[quantization] Quantization of Llama by stamalakhov · Pull Request #492 · Samsung/TICO

stamalakhov · 2026-02-13T10:21:05Z

This PR quantizes the full LLama model and converts it to circle format.

Log of `python tico/quantization/wrapq/examples/quantize_full_qmodel_with_gptq.py --model Maykeye/TinyLLama-v0 --save_circles_to_folder "." --max_seq_len 2048`


Namespace(model='Maykeye/TinyLLama-v0', device='cuda', dtype='float32', seed=42, trust_remote_code=False, hf_token=None, no_tqdm=False, no_GPTQ=False, no_PTQ=False, save_circle_to_folder='.', cache_dir='/mnt/storage/transformers_cache', nsamples_for_qcalibration=128, linear_weight_bits=4, gptq_mse=False, max_seq_len=2048, embedding_weight_bits=8, lm_head_weight_bits=4, eval_tasks=None)
=== Config ===
Model            : Maykeye/TinyLLama-v0
Device           : cuda
DType            : float32

Loading FP model …
You are using the default legacy behaviour of the <class 'transformers.models.llama.tokenization_llama_fast.LlamaTokenizerFast'>. This is expected, and simply means that the `legacy` (previous) behavior will be used so nothing changes for you. If you want to use the new behaviour, set `legacy=False`. This should only be set if you understand what it means, and thoroughly read the reason why this was added as explained in https://github.com/huggingface/transformers/pull/24565 - if you loaded a llama tokenizer from a GGUF file you can ignore this message.

Calculating original perplexities …
Token indices sequence length is longer than the specified maximum sequence length for this model (324381 > 2048). Running this sequence through the model will result in indexing errors
PPL:  99%|██████████████████████████████████████████████████████████████████████████████████████████████████████████████████████████████████████████████████████████████████████████████████████████████████████████████████████████████████████████▌ | 158/159 [00:04<00:00, 37.60it/s]

┌── Wikitext-2 test perplexity ─────────────
│ FP32 :  7584.31
└───────────────────────────────────────────
Applying GPTQ …
Quantizing layers: 100%|███████████████████████████████████████████████████████████████████████████████████████████████████████████████████████████████████████████████████████████████████████████████████████████████████████████████████████████████| 8/8 [00:08<00:00,  1.07s/layer]
Wrapping layers with PTQWrapper …                                                                                                                                                                                                                                                       
Calibrating PTQ obeservers…
100%|█████████████████████████████████████████████████████████████████████████████████████████████████████████████████████████████████████████████████████████████████████████████████████████████████████████████████████████████████████████████████| 128/128 [00:31<00:00,  4.12it/s]

Calculating perplexities …
PPL:  99%|██████████████████████████████████████████████████████████████████████████████████████████████████████████████████████████████████████████████████████████████████████████████████████████████████████████████████████████████████████████▌ | 158/159 [00:35<00:00,  4.47it/s]

┌── Wikitext-2 test perplexity ─────────────
│ int16 :  7410.80
└───────────────────────────────────────────
saving input embedding to /mnt/storage/slow_repos/TICO/embedding.q.circle
saving lm_head to /mnt/storage/slow_repos/TICO/lm_head.q.circle
saving layers
saving model layer_0 to /mnt/storage/slow_repos/TICO/decoder_layer_0.q.circle
saving model layer_1 to /mnt/storage/slow_repos/TICO/decoder_layer_1.q.circle
saving model layer_2 to /mnt/storage/slow_repos/TICO/decoder_layer_2.q.circle
saving model layer_3 to /mnt/storage/slow_repos/TICO/decoder_layer_3.q.circle
saving model layer_4 to /mnt/storage/slow_repos/TICO/decoder_layer_4.q.circle
saving model layer_5 to /mnt/storage/slow_repos/TICO/decoder_layer_5.q.circle
saving model layer_6 to /mnt/storage/slow_repos/TICO/decoder_layer_6.q.circle
saving model layer_7 to /mnt/storage/slow_repos/TICO/decoder_layer_7.q.circle
saving model.model to /mnt/storage/slow_repos/TICO/model.model.q.circle
saving the whole model to /mnt/storage/slow_repos/TICO/model.q.circle

Draft: #436
TICO-DCO-1.0-Signed-off-by: s.malakhov s.malakhov@partner.samsung.com

stamalakhov · 2026-02-13T11:43:17Z

@mhs4670go
Should i provide tests for it and/or split in smaller PRs?

§ Aim of the task
Translate this sentence from the pull request above into German: "This PR quantizes the full LLama model and converts it to circle format."

§ Records shown
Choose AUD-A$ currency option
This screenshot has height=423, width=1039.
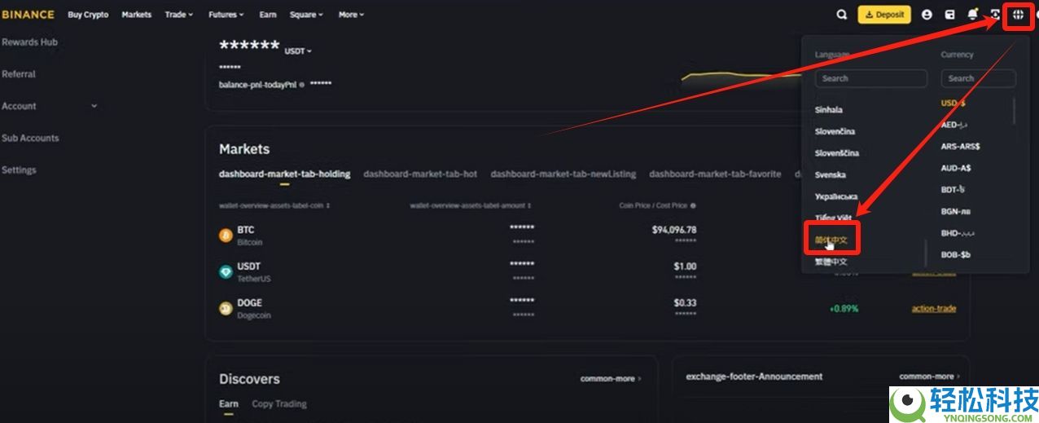(955, 168)
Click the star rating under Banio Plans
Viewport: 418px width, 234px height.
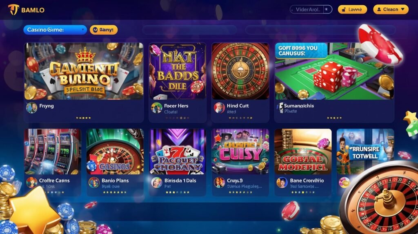(115, 192)
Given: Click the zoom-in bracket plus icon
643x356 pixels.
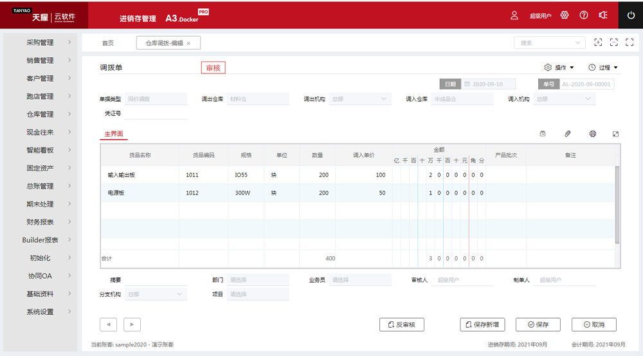Looking at the screenshot, I should coord(598,42).
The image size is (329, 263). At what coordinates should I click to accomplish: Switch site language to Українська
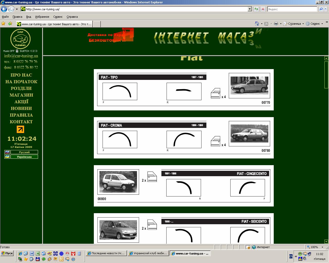[24, 157]
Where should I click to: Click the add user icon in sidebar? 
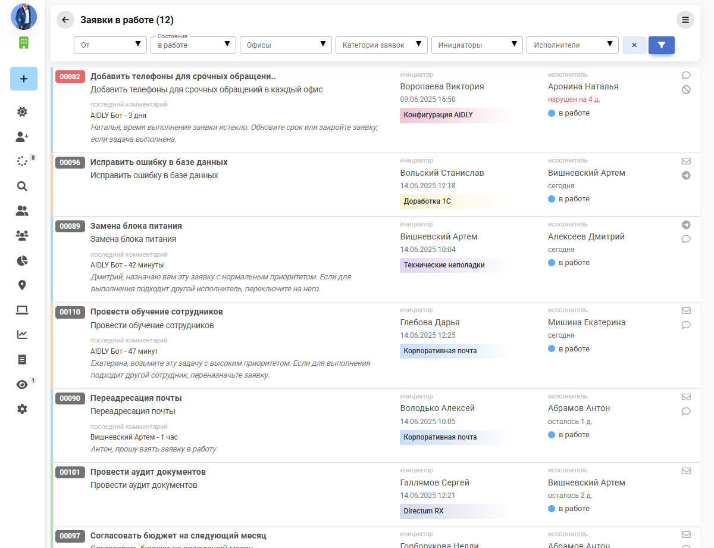pos(22,136)
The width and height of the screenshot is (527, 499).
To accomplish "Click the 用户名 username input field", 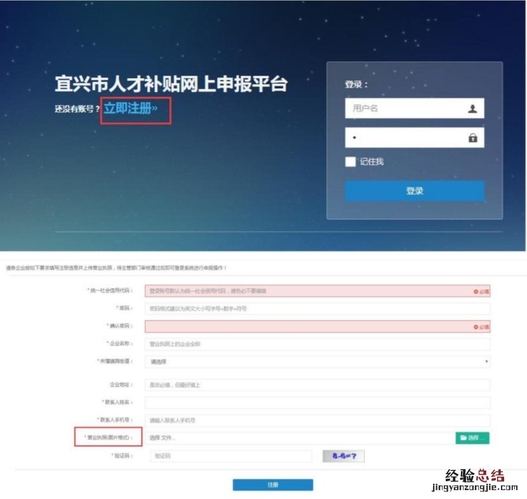I will pos(415,108).
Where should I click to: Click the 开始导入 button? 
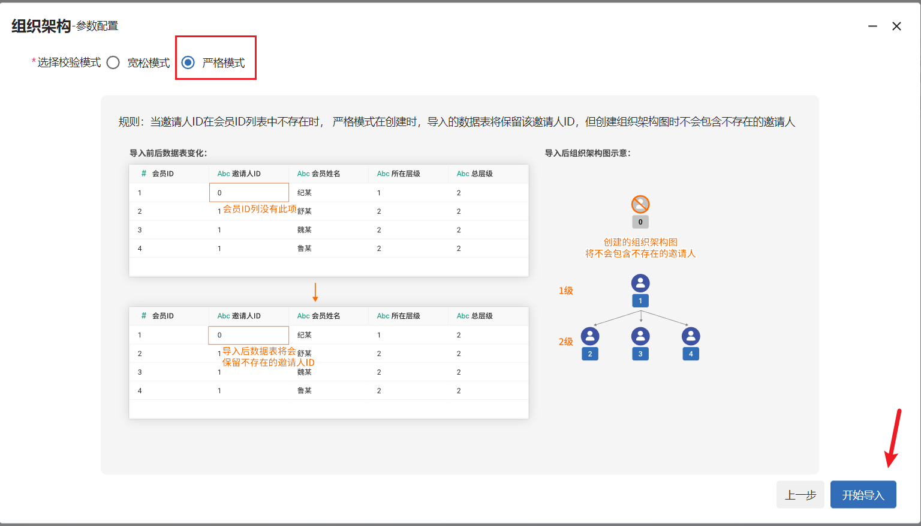click(863, 495)
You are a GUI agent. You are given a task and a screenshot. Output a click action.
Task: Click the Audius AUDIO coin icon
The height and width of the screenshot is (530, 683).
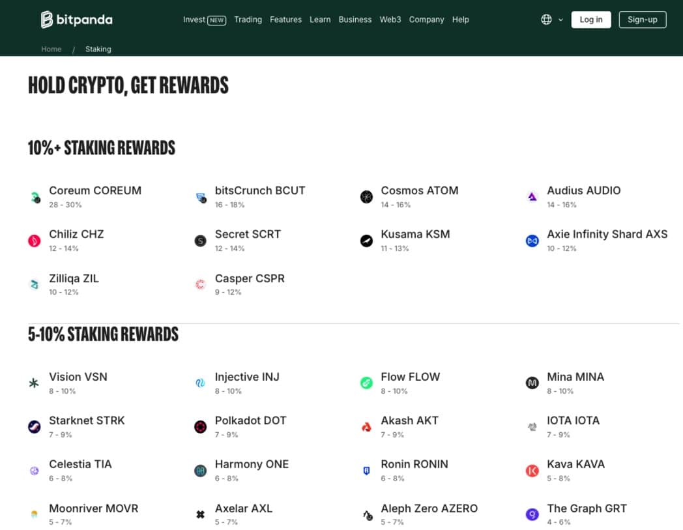click(x=532, y=197)
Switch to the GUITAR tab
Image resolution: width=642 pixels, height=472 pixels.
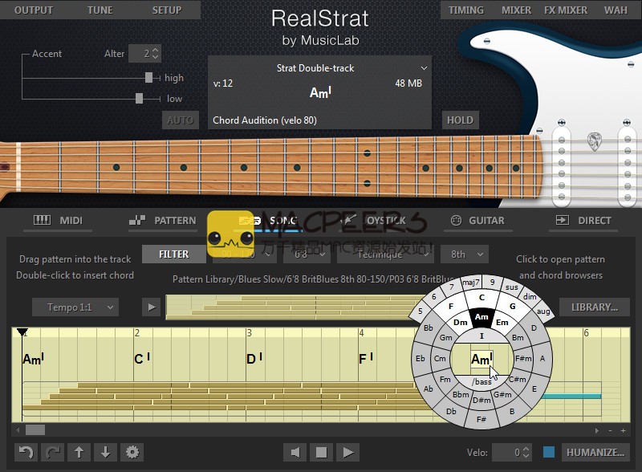point(477,220)
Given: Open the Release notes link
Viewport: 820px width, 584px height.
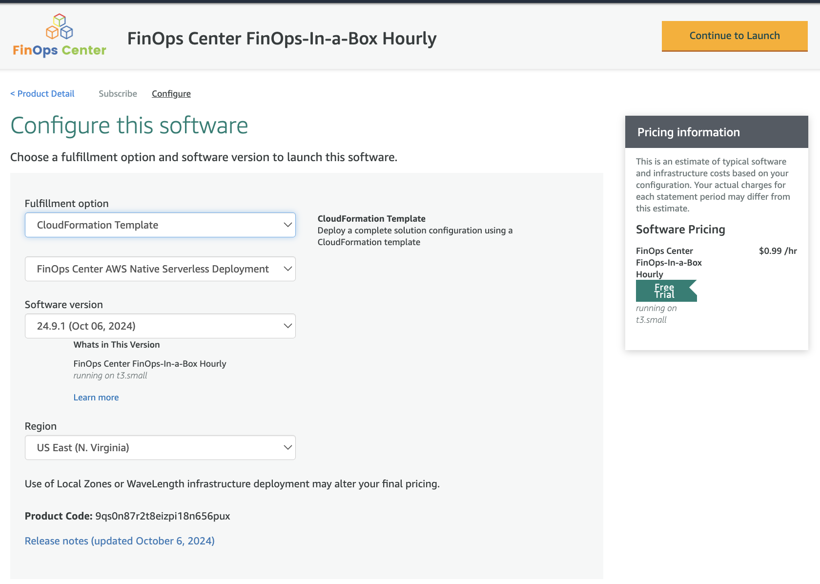Looking at the screenshot, I should coord(120,541).
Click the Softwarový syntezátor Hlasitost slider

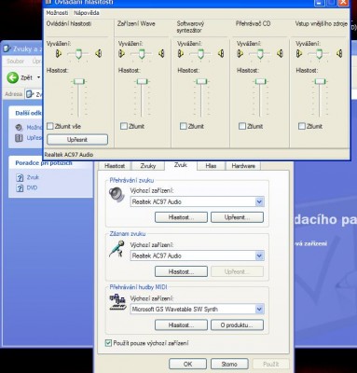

§ Solution to the problem
Dieser PR quantisiert das vollständige LLama-Modell und konvertiert es in das Circle-Format.